Any behavior we see in the stream is a result of the dynamics of interacting particles. This idea seems pretty intuitive, given that it's how most things in our reality work. That doesn't seem intuitive to me.

But other people, like Thomas Young, imagined light as some sort of wave, a wave of the underlying electromagnetic field itself. The double slit experiment was supposed to prove which one light is, a particle or a wave. If light is a particle, when we shine it at this double slit, the particle could only go through one or the other slit, and the pattern we would see on the wall would be two areas of light matching the two slits the light is traveling through. But when we actually do this experiment, we find an interference pattern on the wall. This is because the light is acting like a wave, traveling through both slits and then interfering with itself. The spots where the amplitudes match are amplified to yield these bright spots, and the spots where the waves cancel each other out yield the alternating dark spots.

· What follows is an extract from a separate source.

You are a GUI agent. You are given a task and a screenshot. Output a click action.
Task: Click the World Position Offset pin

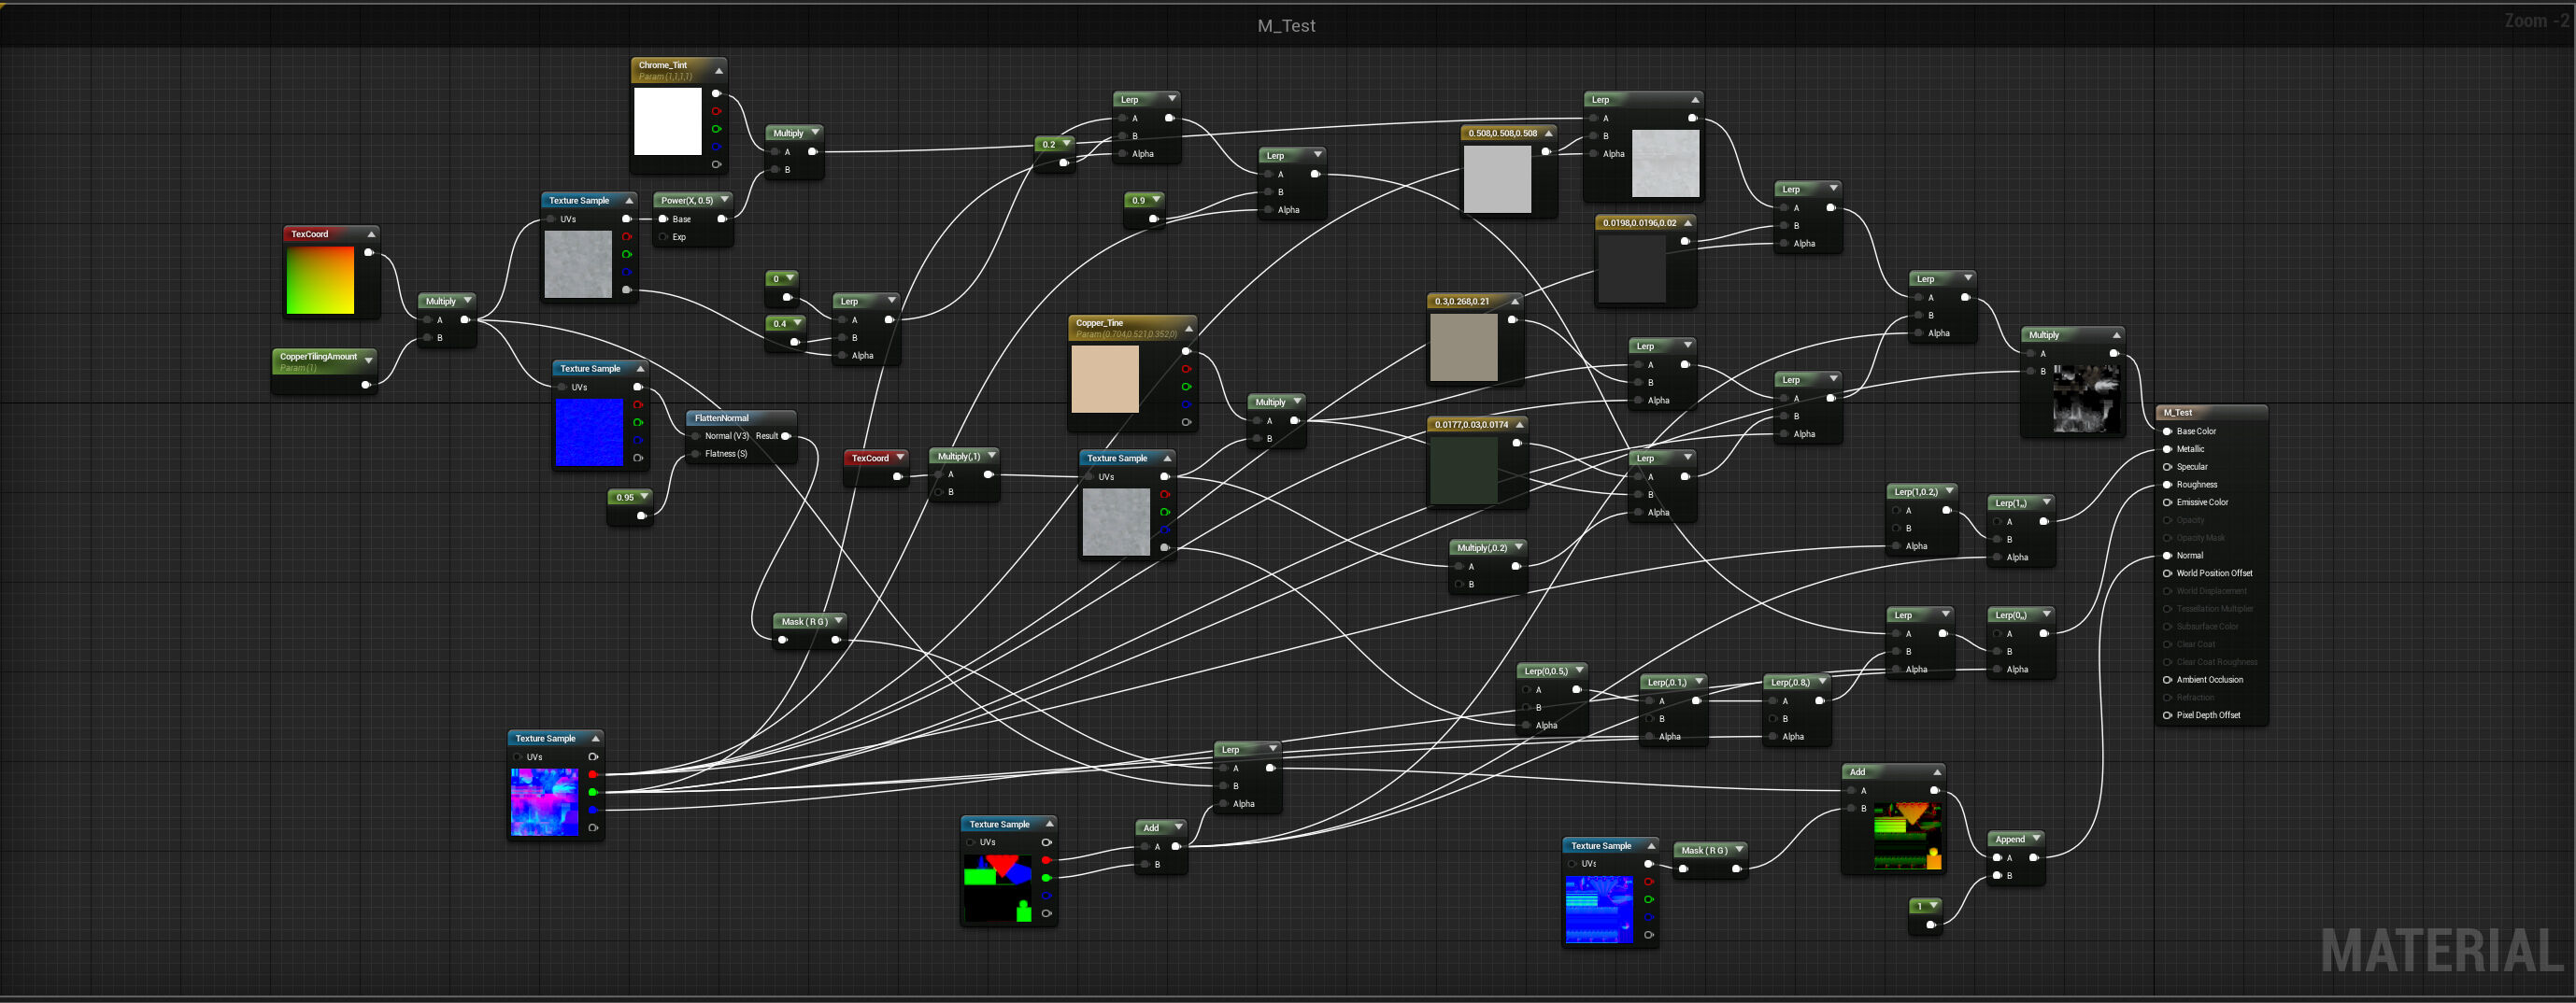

Okay, so light is a wave. What does any of this have to do with quantum computing? It has everything to do with quantum computing. And it's not though, a wave that is. At least not all

the time. The trouble is we have evidence that light behaves like a particle in other experiments. Despite the popularity of his theories of relativity, Einstein actually won the Nobel Prize in 1921 for his explanation of the photoelectric effect, showing that light behaves as particles called photons. The double slit experiment is an anomaly, and it gets weirder.

If we upgrade our equipment here so that we have emitters that very precisely fire single photons paired up with very sensitive light detectors, we still see this same interference pattern. This doesn't make any sense. We are firing single photons, one at a time, and over many trials, it still looks like a wave. It's as if each individual particle is somehow going through both slits at once and interfering with itself. How can a single particle go through two different paths at the same time? That's not even the weirdest part. If we try to measure which slit the photon actually goes through by adding more detectors just before the slits, the interference pattern disappears completely.

The act of observing the photon forces it to pick just one of the paths. This is the observer effect I think you were getting at earlier. The idea that the photon can exist in a cloud of possibilities, all happening at once, until the moment we try to measure or observe it, then it snaps into just one definite outcome. Okay, so light is quirky. How do you turn this idea into a supercomputer? One that can perform in minutes what it would take traditional computers an amount of time longer than the life of the universe? Yeah, well, it's because it's not just a quirk of light.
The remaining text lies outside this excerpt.